Thanks for the replies guys!

I'll go check them out! Roxy looks lovely in her harness! I should get that one for Charlie!

xxx


----------



## Cleo38

Pupcakes said:


> Thanks for the replies guys!
> 
> I'll go check them out! Roxy looks lovely in her harness! I should get that one for Charlie!
> 
> xxx


LOL, I did want Crazy Bitch!!

They do different panels on amazon- Toby is going to have Couch Potato or Super Fly Guy 

But apart from the novelty factor they are good harnesses.
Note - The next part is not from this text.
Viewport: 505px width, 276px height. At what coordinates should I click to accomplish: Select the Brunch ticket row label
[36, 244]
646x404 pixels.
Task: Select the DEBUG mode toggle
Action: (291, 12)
They are also good in that they have a handly on the back which may come in handy if I ever need to haul Roxy from the river she loves to swim


----------



## missnaomi

I would second the Julius K9 or Doxlock - they are both pretty similar (I have one of each). Ferplast Ergo (from Amazon) and Hurtta ones (if you get a good fit) are good too.

I used to have a no pull harness for Ringo, but as they work by putting pressure in the armpits and Ringo didn't seem to let this stop him...I stopped using it cos I was worried about the armpits...

Naomi xx


----------



## lemmsy

Doggames harness. Either standard or perfect fit (I have a dog on one of each). I prefer the ones with the extra D-ring at the chest.

I also like Hurta harnesses or anything with a handle on the back (much nicer than grabbing a dog by it's collar):
Hurtta Padded Harness Dog Harnesses for Sale

Also use one of these (like the handle on it):
Comfort Harness (reflective) at Canine Concepts


----------



## Dober

I like the Xtra dog ones which Sled dog linked too  They're really comfy and the front clip is good for pullers. If you're going to Crufts, they tend to have a stall there and I think they might have show offers.


----------



## Sled dog hotel

Dober said:


> I like the Xtra dog ones which Sled dog linked too  They're really comfy and the front clip is good for pullers. If you're going to Crufts, they tend to have a stall there and I think they might have show offers.


The do in deed Hall 1, stand 125 to be precise

So do dog games which are also fleece Lined too, They are Hall 5 stand 174.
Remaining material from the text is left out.